Photo: Nicole Wilder (AMC/Sony Pictures)

Contrast what we see when the camera catches Gus in the moment of decision. Well, presumably in the moment of decision, because Gus’ visage is well-nigh impenetrable. He never seems to be responding to the moment on the fly; the decisions are all made ahead of time, with complete rational reflection, and Gus carries them out with implacable control. Look at the way this affects the scene where he’s told about Hector’s prognosis. Nobody knows what Hector’s state will be when (or if) he wakes up, or how the stroke will have affected him, Gus’ informant reports after a covert look at the patient and his chart. And that means better care at a different hospital with specialists might make no difference—or it might make all the difference. “That’s unacceptable,” Gus snaps, and we don’t know for sure, until the specialist from Johns Hopkins shows up in Hector’s hospital room a few scenes later, what he means.
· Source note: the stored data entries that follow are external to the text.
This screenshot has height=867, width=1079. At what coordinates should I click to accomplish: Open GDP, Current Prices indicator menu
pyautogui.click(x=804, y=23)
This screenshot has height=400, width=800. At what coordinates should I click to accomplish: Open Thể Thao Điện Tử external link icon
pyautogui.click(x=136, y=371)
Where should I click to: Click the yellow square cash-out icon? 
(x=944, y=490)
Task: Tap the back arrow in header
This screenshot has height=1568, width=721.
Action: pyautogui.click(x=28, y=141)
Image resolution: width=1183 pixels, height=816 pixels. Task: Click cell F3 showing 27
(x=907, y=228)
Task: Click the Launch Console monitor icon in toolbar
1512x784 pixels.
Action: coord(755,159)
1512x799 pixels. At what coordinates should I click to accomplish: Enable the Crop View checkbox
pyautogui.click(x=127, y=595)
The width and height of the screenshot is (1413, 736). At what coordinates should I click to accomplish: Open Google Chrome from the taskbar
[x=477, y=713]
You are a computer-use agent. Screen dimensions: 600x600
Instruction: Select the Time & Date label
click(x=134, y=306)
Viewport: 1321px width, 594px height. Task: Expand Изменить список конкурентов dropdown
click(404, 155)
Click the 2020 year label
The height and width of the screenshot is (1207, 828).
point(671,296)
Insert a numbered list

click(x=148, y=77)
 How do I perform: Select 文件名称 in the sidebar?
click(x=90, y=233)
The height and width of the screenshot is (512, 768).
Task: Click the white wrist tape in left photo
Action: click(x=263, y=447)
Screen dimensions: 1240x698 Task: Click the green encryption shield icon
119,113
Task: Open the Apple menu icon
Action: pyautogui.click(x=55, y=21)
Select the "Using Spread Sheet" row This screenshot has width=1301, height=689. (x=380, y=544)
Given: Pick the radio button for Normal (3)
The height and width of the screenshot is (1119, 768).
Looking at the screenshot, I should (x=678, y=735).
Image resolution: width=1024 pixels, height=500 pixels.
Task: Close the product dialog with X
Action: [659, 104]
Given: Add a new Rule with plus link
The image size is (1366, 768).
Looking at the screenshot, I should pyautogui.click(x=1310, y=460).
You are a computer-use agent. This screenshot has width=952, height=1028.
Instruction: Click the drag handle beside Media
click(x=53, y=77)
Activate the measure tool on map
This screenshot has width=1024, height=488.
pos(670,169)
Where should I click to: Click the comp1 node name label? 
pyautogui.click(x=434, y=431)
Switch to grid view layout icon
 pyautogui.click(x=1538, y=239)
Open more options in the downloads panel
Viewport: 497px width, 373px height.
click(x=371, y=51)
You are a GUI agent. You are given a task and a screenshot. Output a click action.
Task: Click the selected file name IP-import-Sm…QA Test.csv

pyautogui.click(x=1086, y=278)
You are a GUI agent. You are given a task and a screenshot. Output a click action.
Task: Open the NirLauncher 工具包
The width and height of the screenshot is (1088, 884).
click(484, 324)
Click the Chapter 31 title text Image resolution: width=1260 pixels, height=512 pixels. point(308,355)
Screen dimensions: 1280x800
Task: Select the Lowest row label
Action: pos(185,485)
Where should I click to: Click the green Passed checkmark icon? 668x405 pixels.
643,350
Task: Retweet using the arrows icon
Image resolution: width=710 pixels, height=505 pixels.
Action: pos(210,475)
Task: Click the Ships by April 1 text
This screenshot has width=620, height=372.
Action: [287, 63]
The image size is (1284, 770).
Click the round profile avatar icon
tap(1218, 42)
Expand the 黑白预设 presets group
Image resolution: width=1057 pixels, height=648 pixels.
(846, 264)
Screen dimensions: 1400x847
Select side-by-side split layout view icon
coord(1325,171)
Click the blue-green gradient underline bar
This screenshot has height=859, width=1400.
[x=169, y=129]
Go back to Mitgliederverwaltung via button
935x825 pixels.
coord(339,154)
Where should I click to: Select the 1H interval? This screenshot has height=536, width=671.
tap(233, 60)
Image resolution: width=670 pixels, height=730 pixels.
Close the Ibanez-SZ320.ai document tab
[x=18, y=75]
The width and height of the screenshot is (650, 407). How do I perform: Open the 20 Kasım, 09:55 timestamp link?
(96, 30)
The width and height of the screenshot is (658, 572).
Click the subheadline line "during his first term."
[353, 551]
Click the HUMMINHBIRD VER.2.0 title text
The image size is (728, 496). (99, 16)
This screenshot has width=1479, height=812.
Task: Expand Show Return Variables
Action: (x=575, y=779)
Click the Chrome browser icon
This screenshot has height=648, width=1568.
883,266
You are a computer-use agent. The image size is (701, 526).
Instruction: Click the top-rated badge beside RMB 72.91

Is it unacceptable not to know, not to be able to plan? Unacceptable that Hector might recover, or might not recover? “I decide what he deserves,” Gus insists when the doctor gives him the chance to leave Hector to the fate he made for himself. And he’s equally unwavering when he comes up with the idea to carve Nacho out of the Salamanca cartel and make him answer only to Gus—by having him witness Arturo’s reckless ambition and its swift consequences. “At the moment you have Gus Fring’s respect,” Mike tells Lydia drily when she tries to rein in his security freelancing; “I’d want to keep it if I were you.”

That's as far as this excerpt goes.